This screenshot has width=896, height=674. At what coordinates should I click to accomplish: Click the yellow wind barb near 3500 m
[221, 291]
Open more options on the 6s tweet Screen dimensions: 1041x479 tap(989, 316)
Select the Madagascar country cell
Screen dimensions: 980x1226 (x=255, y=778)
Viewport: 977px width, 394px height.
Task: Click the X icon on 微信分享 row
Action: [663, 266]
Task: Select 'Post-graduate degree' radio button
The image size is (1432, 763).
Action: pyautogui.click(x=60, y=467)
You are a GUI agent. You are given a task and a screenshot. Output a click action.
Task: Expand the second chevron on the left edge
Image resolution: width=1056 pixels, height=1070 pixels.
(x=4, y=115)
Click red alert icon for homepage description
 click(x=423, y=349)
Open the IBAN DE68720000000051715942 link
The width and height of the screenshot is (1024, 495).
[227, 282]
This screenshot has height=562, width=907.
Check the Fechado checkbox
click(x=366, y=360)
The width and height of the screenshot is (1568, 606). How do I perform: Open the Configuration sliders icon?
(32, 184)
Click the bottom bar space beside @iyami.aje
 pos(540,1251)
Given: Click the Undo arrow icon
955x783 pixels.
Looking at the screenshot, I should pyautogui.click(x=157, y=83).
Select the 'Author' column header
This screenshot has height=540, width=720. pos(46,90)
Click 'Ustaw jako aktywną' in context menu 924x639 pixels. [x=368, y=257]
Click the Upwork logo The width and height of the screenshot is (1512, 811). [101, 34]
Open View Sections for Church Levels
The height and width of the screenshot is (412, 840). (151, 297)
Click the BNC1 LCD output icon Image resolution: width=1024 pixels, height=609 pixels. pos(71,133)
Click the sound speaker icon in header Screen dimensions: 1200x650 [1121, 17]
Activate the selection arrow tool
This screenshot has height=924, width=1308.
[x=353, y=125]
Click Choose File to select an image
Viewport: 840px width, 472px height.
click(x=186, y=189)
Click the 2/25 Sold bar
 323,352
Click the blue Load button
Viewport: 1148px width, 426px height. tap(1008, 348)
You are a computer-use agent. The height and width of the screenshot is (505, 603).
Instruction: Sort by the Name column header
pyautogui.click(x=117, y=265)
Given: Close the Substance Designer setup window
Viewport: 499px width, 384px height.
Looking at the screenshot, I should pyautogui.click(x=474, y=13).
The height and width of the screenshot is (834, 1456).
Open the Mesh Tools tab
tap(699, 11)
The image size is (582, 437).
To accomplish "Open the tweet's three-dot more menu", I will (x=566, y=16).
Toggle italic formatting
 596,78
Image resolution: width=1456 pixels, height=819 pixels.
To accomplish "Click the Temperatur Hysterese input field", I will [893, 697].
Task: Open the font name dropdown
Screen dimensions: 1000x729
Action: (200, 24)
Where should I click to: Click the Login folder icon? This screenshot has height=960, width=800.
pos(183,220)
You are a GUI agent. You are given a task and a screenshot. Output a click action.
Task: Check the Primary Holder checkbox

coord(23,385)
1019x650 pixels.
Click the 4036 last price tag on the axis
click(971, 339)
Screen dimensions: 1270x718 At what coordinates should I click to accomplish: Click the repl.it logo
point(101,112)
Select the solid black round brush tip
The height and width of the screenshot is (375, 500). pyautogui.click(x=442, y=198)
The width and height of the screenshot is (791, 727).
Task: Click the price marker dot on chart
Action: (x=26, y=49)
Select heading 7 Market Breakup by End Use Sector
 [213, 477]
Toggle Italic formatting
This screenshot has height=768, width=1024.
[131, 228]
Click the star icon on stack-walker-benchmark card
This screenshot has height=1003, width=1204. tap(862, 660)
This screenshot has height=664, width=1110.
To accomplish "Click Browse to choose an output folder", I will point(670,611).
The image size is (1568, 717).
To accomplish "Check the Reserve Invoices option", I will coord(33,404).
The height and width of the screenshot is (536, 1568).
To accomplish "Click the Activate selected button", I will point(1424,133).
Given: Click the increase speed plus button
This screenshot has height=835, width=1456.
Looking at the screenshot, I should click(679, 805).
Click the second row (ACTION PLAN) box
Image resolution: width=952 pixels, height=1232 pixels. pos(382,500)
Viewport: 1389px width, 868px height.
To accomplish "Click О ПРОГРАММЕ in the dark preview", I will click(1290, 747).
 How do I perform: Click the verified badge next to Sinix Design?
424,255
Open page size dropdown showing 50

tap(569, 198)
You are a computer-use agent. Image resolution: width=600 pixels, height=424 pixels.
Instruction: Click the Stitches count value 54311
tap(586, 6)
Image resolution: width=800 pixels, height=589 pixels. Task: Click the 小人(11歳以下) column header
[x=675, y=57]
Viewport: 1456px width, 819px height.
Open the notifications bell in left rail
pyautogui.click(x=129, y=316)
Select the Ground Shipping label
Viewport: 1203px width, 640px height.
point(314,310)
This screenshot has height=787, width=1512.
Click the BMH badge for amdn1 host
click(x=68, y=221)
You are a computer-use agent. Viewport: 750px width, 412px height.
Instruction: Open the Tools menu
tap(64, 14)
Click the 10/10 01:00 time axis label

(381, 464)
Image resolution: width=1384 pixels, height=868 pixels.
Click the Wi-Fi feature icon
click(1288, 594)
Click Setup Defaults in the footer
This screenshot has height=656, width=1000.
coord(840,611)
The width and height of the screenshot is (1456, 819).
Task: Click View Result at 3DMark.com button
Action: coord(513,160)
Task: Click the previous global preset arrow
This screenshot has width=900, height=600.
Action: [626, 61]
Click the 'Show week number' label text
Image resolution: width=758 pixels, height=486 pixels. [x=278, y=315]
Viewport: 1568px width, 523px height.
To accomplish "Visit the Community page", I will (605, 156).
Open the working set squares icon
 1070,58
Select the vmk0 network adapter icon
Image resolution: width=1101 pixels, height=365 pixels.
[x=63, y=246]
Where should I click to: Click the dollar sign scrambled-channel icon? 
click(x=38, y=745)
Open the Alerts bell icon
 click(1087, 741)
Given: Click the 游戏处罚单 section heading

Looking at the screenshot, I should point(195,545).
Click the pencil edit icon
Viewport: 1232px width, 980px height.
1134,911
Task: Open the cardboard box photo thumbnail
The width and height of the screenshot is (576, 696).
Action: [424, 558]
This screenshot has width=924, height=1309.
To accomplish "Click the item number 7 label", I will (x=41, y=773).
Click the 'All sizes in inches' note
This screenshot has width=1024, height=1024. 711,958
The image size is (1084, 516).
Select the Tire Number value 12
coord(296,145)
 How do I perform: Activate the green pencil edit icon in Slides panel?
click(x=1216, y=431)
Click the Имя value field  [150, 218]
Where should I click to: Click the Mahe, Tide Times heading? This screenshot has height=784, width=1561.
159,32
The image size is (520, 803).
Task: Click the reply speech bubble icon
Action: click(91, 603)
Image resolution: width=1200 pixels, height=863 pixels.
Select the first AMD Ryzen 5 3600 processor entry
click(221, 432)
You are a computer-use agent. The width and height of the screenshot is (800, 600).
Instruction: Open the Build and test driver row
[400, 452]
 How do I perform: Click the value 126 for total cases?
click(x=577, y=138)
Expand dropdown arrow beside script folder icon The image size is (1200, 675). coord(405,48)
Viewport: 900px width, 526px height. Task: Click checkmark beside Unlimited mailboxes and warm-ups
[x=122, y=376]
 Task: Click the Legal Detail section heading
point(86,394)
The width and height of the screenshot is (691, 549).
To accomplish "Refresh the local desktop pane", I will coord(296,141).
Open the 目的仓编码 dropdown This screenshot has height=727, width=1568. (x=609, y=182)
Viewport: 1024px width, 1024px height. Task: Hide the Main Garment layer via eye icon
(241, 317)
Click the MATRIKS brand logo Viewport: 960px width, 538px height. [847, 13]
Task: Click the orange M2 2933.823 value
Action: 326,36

---*---

- What you will do:
Convert every line of the entries above into a Markdown table with two columns, Number and Text, numbering the lines in order. Leave out any blank lines.

- Exercise result:
| Number | Text |
|---|---|
| 1 | This screenshot has width=896, height=674. At what coordinates should I click to accomplish: Click the yellow wind barb near 3500 m |
| 2 | [221, 291] |
| 3 | Open more options on the 6s tweet Screen dimensions: 1041x479 tap(989, 316) |
| 4 | Select the Madagascar country cell |
| 5 | Screen dimensions: 980x1226 (x=255, y=778) |
| 6 | Viewport: 977px width, 394px height. |
| 7 | Task: Click the X icon on 微信分享 row |
| 8 | Action: [663, 266] |
| 9 | Task: Select 'Post-graduate degree' radio button |
| 10 | The image size is (1432, 763). |
| 11 | Action: pyautogui.click(x=60, y=467) |
| 12 | You are a GUI agent. You are given a task and a screenshot. Output a click action. |
| 13 | Task: Expand the second chevron on the left edge |
| 14 | Image resolution: width=1056 pixels, height=1070 pixels. |
| 15 | (x=4, y=115) |
| 16 | Click red alert icon for homepage description |
| 17 |  click(x=423, y=349) |
| 18 | Open the IBAN DE68720000000051715942 link |
| 19 | The width and height of the screenshot is (1024, 495). |
| 20 | [227, 282] |
| 21 | This screenshot has height=562, width=907. |
| 22 | Check the Fechado checkbox |
| 23 | click(x=366, y=360) |
| 24 | The width and height of the screenshot is (1568, 606). How do I perform: Open the Configuration sliders icon? |
| 25 | (32, 184) |
| 26 | Click the bottom bar space beside @iyami.aje |
| 27 |  pos(540,1251) |
| 28 | Given: Click the Undo arrow icon |
| 29 | 955x783 pixels. |
| 30 | Looking at the screenshot, I should pyautogui.click(x=157, y=83). |
| 31 | Select the 'Author' column header |
| 32 | This screenshot has height=540, width=720. pos(46,90) |
| 33 | Click 'Ustaw jako aktywną' in context menu 924x639 pixels. [x=368, y=257] |
| 34 | Click the Upwork logo The width and height of the screenshot is (1512, 811). [101, 34] |
| 35 | Open View Sections for Church Levels |
| 36 | The height and width of the screenshot is (412, 840). (151, 297) |
| 37 | Click the BNC1 LCD output icon Image resolution: width=1024 pixels, height=609 pixels. pos(71,133) |
| 38 | Click the sound speaker icon in header Screen dimensions: 1200x650 [1121, 17] |
| 39 | Activate the selection arrow tool |
| 40 | This screenshot has height=924, width=1308. |
| 41 | [x=353, y=125] |
| 42 | Click Choose File to select an image |
| 43 | Viewport: 840px width, 472px height. |
| 44 | click(x=186, y=189) |
| 45 | Click the 2/25 Sold bar |
| 46 |  323,352 |
| 47 | Click the blue Load button |
| 48 | Viewport: 1148px width, 426px height. tap(1008, 348) |
| 49 | You are a computer-use agent. The height and width of the screenshot is (505, 603). |
| 50 | Instruction: Sort by the Name column header |
| 51 | pyautogui.click(x=117, y=265) |
| 52 | Given: Close the Substance Designer setup window |
| 53 | Viewport: 499px width, 384px height. |
| 54 | Looking at the screenshot, I should pyautogui.click(x=474, y=13). |
| 55 | The height and width of the screenshot is (834, 1456). |
| 56 | Open the Mesh Tools tab |
| 57 | tap(699, 11) |
| 58 | The image size is (582, 437). |
| 59 | To accomplish "Open the tweet's three-dot more menu", I will (x=566, y=16). |
| 60 | Toggle italic formatting |
| 61 |  596,78 |
| 62 | Image resolution: width=1456 pixels, height=819 pixels. |
| 63 | To accomplish "Click the Temperatur Hysterese input field", I will [893, 697]. |
| 64 | Task: Open the font name dropdown |
| 65 | Screen dimensions: 1000x729 |
| 66 | Action: (200, 24) |
| 67 | Where should I click to: Click the Login folder icon? This screenshot has height=960, width=800. |
| 68 | pos(183,220) |
| 69 | You are a GUI agent. You are given a task and a screenshot. Output a click action. |
| 70 | Task: Check the Primary Holder checkbox |
| 71 | coord(23,385) |
| 72 | 1019x650 pixels. |
| 73 | Click the 4036 last price tag on the axis |
| 74 | click(971, 339) |
| 75 | Screen dimensions: 1270x718 At what coordinates should I click to accomplish: Click the repl.it logo |
| 76 | point(101,112) |
| 77 | Select the solid black round brush tip |
| 78 | The height and width of the screenshot is (375, 500). pyautogui.click(x=442, y=198) |
| 79 | The width and height of the screenshot is (791, 727). |
| 80 | Task: Click the price marker dot on chart |
| 81 | Action: (x=26, y=49) |
| 82 | Select heading 7 Market Breakup by End Use Sector |
| 83 |  [213, 477] |
| 84 | Toggle Italic formatting |
| 85 | This screenshot has height=768, width=1024. |
| 86 | [131, 228] |
| 87 | Click the star icon on stack-walker-benchmark card |
| 88 | This screenshot has height=1003, width=1204. tap(862, 660) |
| 89 | This screenshot has height=664, width=1110. |
| 90 | To accomplish "Click Browse to choose an output folder", I will point(670,611). |
| 91 | The image size is (1568, 717). |
| 92 | To accomplish "Check the Reserve Invoices option", I will coord(33,404). |
| 93 | The height and width of the screenshot is (536, 1568). |
| 94 | To accomplish "Click the Activate selected button", I will point(1424,133). |
| 95 | Given: Click the increase speed plus button |
| 96 | This screenshot has height=835, width=1456. |
| 97 | Looking at the screenshot, I should click(679, 805). |
| 98 | Click the second row (ACTION PLAN) box |
| 99 | Image resolution: width=952 pixels, height=1232 pixels. pos(382,500) |
| 100 | Viewport: 1389px width, 868px height. |
| 101 | To accomplish "Click О ПРОГРАММЕ in the dark preview", I will click(1290, 747). |
| 102 |  How do I perform: Click the verified badge next to Sinix Design? |
| 103 | 424,255 |
| 104 | Open page size dropdown showing 50 |
| 105 | tap(569, 198) |
| 106 | You are a computer-use agent. Image resolution: width=600 pixels, height=424 pixels. |
| 107 | Instruction: Click the Stitches count value 54311 |
| 108 | tap(586, 6) |
| 109 | Image resolution: width=800 pixels, height=589 pixels. Task: Click the 小人(11歳以下) column header |
| 110 | [x=675, y=57] |
| 111 | Viewport: 1456px width, 819px height. |
| 112 | Open the notifications bell in left rail |
| 113 | pyautogui.click(x=129, y=316) |
| 114 | Select the Ground Shipping label |
| 115 | Viewport: 1203px width, 640px height. |
| 116 | point(314,310) |
| 117 | This screenshot has height=787, width=1512. |
| 118 | Click the BMH badge for amdn1 host |
| 119 | click(x=68, y=221) |
| 120 | You are a computer-use agent. Viewport: 750px width, 412px height. |
| 121 | Instruction: Open the Tools menu |
| 122 | tap(64, 14) |
| 123 | Click the 10/10 01:00 time axis label |
| 124 | (381, 464) |
| 125 | Image resolution: width=1384 pixels, height=868 pixels. |
| 126 | Click the Wi-Fi feature icon |
| 127 | click(1288, 594) |
| 128 | Click Setup Defaults in the footer |
| 129 | This screenshot has height=656, width=1000. |
| 130 | coord(840,611) |
| 131 | The width and height of the screenshot is (1456, 819). |
| 132 | Task: Click View Result at 3DMark.com button |
| 133 | Action: coord(513,160) |
| 134 | Task: Click the previous global preset arrow |
| 135 | This screenshot has width=900, height=600. |
| 136 | Action: [626, 61] |
| 137 | Click the 'Show week number' label text |
| 138 | Image resolution: width=758 pixels, height=486 pixels. [x=278, y=315] |
| 139 | Viewport: 1568px width, 523px height. |
| 140 | To accomplish "Visit the Community page", I will (605, 156). |
| 141 | Open the working set squares icon |
| 142 |  1070,58 |
| 143 | Select the vmk0 network adapter icon |
| 144 | Image resolution: width=1101 pixels, height=365 pixels. |
| 145 | [x=63, y=246] |
| 146 | Where should I click to: Click the dollar sign scrambled-channel icon?  |
| 147 | click(x=38, y=745) |
| 148 | Open the Alerts bell icon |
| 149 |  click(1087, 741) |
| 150 | Given: Click the 游戏处罚单 section heading |
| 151 | Looking at the screenshot, I should point(195,545). |
| 152 | Click the pencil edit icon |
| 153 | Viewport: 1232px width, 980px height. |
| 154 | 1134,911 |
| 155 | Task: Open the cardboard box photo thumbnail |
| 156 | The width and height of the screenshot is (576, 696). |
| 157 | Action: [424, 558] |
| 158 | This screenshot has width=924, height=1309. |
| 159 | To accomplish "Click the item number 7 label", I will (x=41, y=773). |
| 160 | Click the 'All sizes in inches' note |
| 161 | This screenshot has width=1024, height=1024. 711,958 |
| 162 | The image size is (1084, 516). |
| 163 | Select the Tire Number value 12 |
| 164 | coord(296,145) |
| 165 |  How do I perform: Activate the green pencil edit icon in Slides panel? |
| 166 | click(x=1216, y=431) |
| 167 | Click the Имя value field  [150, 218] |
| 168 | Where should I click to: Click the Mahe, Tide Times heading? This screenshot has height=784, width=1561. |
| 169 | 159,32 |
| 170 | The image size is (520, 803). |
| 171 | Task: Click the reply speech bubble icon |
| 172 | Action: click(91, 603) |
| 173 | Image resolution: width=1200 pixels, height=863 pixels. |
| 174 | Select the first AMD Ryzen 5 3600 processor entry |
| 175 | click(221, 432) |
| 176 | You are a computer-use agent. The width and height of the screenshot is (800, 600). |
| 177 | Instruction: Open the Build and test driver row |
| 178 | [400, 452] |
| 179 |  How do I perform: Click the value 126 for total cases? |
| 180 | click(x=577, y=138) |
| 181 | Expand dropdown arrow beside script folder icon The image size is (1200, 675). coord(405,48) |
| 182 | Viewport: 900px width, 526px height. Task: Click checkmark beside Unlimited mailboxes and warm-ups |
| 183 | [x=122, y=376] |
| 184 |  Task: Click the Legal Detail section heading |
| 185 | point(86,394) |
| 186 | The width and height of the screenshot is (691, 549). |
| 187 | To accomplish "Refresh the local desktop pane", I will coord(296,141). |
| 188 | Open the 目的仓编码 dropdown This screenshot has height=727, width=1568. (x=609, y=182) |
| 189 | Viewport: 1024px width, 1024px height. Task: Hide the Main Garment layer via eye icon |
| 190 | (241, 317) |
| 191 | Click the MATRIKS brand logo Viewport: 960px width, 538px height. [847, 13] |
| 192 | Task: Click the orange M2 2933.823 value |
| 193 | Action: 326,36 |